- _Goal 1_
Present everything in the listing below, from the line containing "Where should I click to: Tap" down through the end of the listing, as a numbered list with blank lines omitted. Leave the pictures out of your answer.

- _Extract provided_
A problem where the model seems to learn a too simplistic answer is the opposite case - underfitting, where the model is not expressive enough for even the training data. But to be frank I wouldn’t rush to conclude it’s either of these and debug first (without the added std term).

What I would try first is replace the dataset with just two batches. Does the model successfully learn them? (and not return a constant)?
Also, I would keep printing the MSE and not your loss value - does it constantly decrease (i.e. does the optimization works, but it gets stuck in a local minimum)? Or does it not necessarily decrease over time (optimization fails, need to tune hyperparameters).

Hope this gives gives some ideas on how to continue from here.

Hi Jimmy!

I speculate that something is fishy with your data after step 1700. You are
using plain-vanilla SGD with a small learning rate so you would expect the
loss to go down, rather than jump up dramatically. (The large downward jump
from step 1600 to step 1700 does seem a bit odd, though.)

A few items of really wacky data could kick your model into a weird place, but
you train another 17,000 steps without your model going back down again.

- _Goal 2_
Extend the forum thread on debugging a model's training loss, picking up after its final sentence.

- _Stored data entries_
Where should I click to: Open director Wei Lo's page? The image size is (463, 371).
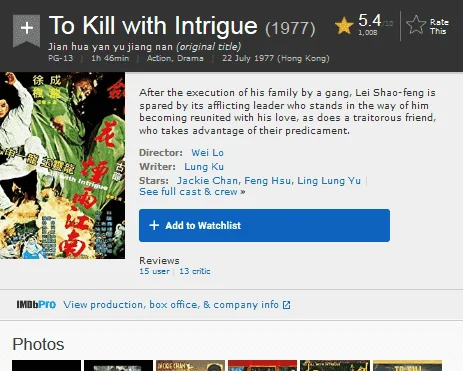coord(207,153)
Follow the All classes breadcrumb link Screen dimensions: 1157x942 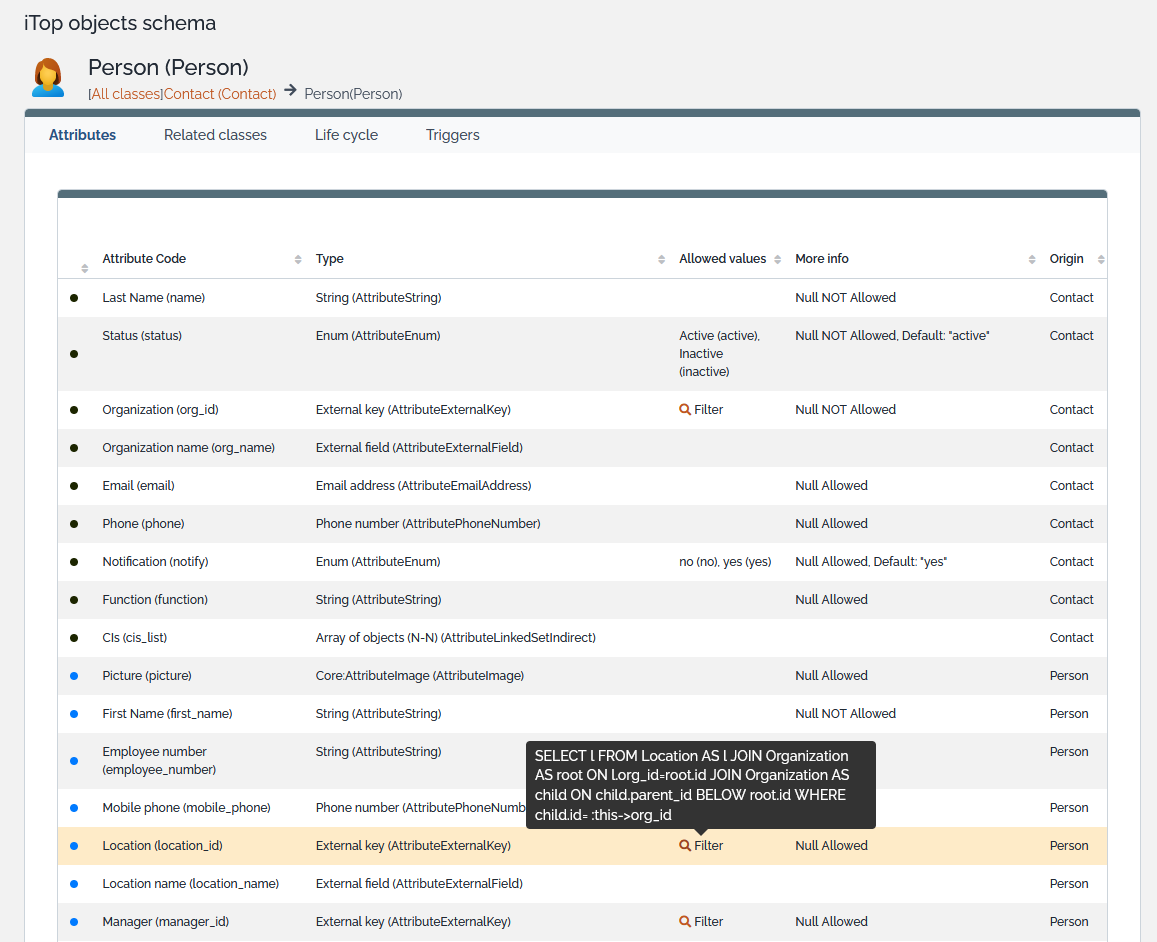[x=126, y=94]
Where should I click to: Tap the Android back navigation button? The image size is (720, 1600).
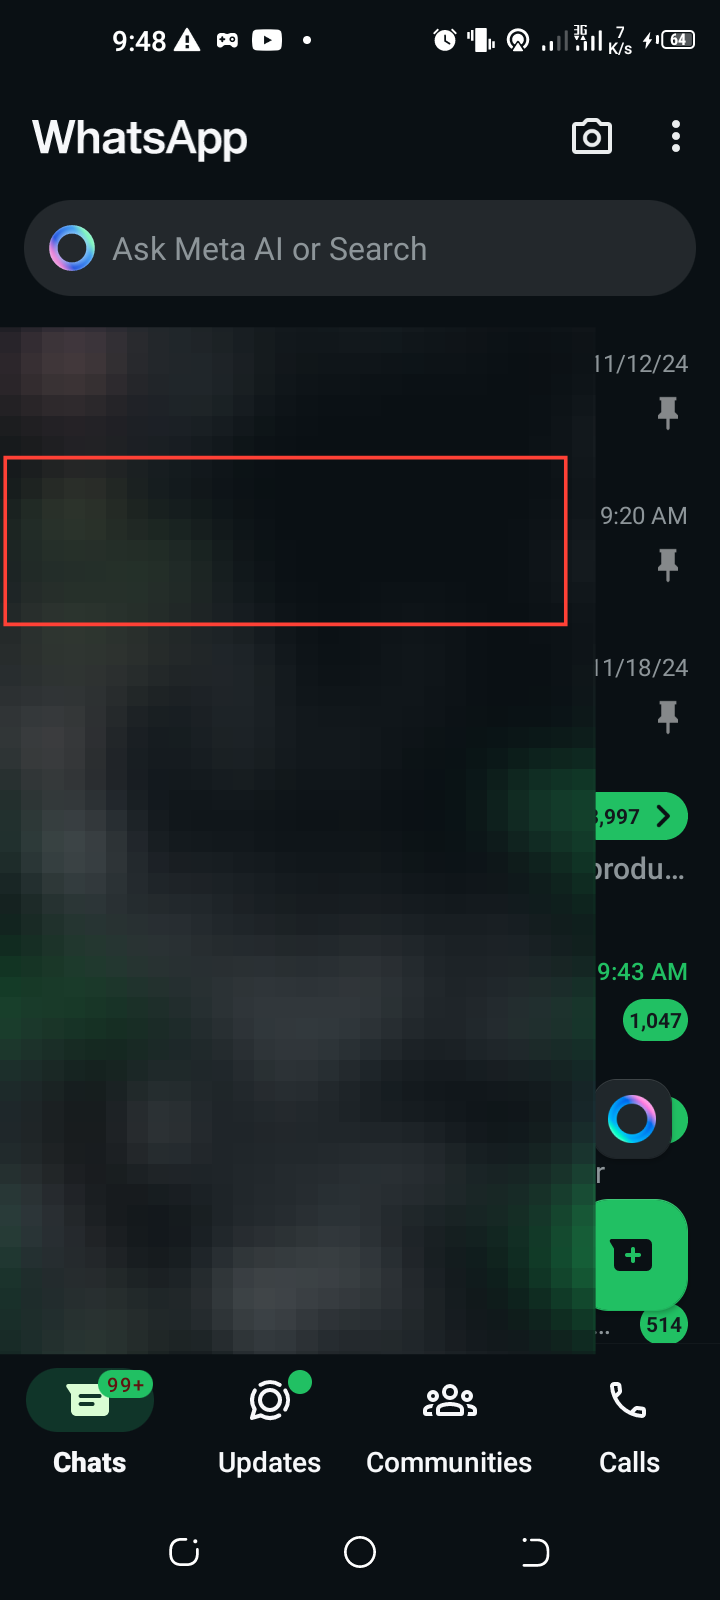point(535,1552)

- _Exercise output 1_
1. Where should I click to: Tap the Android back navigation button? The image size is (720, 1600).
2. point(535,1552)

- _Exercise output 2_
If I am reading your code correctly, you only iterate over train_data_loader
once. That is to say, you only run one epoch and you only process any given
data item once. (From this I deduce that you have about 18,700 individual data
items in your training set.)

Is it possible that your first ~1700 data items are “sensible,” but after that the
data are flaky? Two suggestions: Try printing our (or storing in an array) your
loss for every step. You might also try no longer actually training your model
after, say, step 1600, but continue computing the loss.

Both of these suggestions are focused on seeing whether it’s your model that
has gone bad or whether the data (after step 1700) are bad.

As an aside (not that it’s relevant to the current issue), it seems you only call
scheduler1.step() if verbose is turned on, and then, only every 100 steps.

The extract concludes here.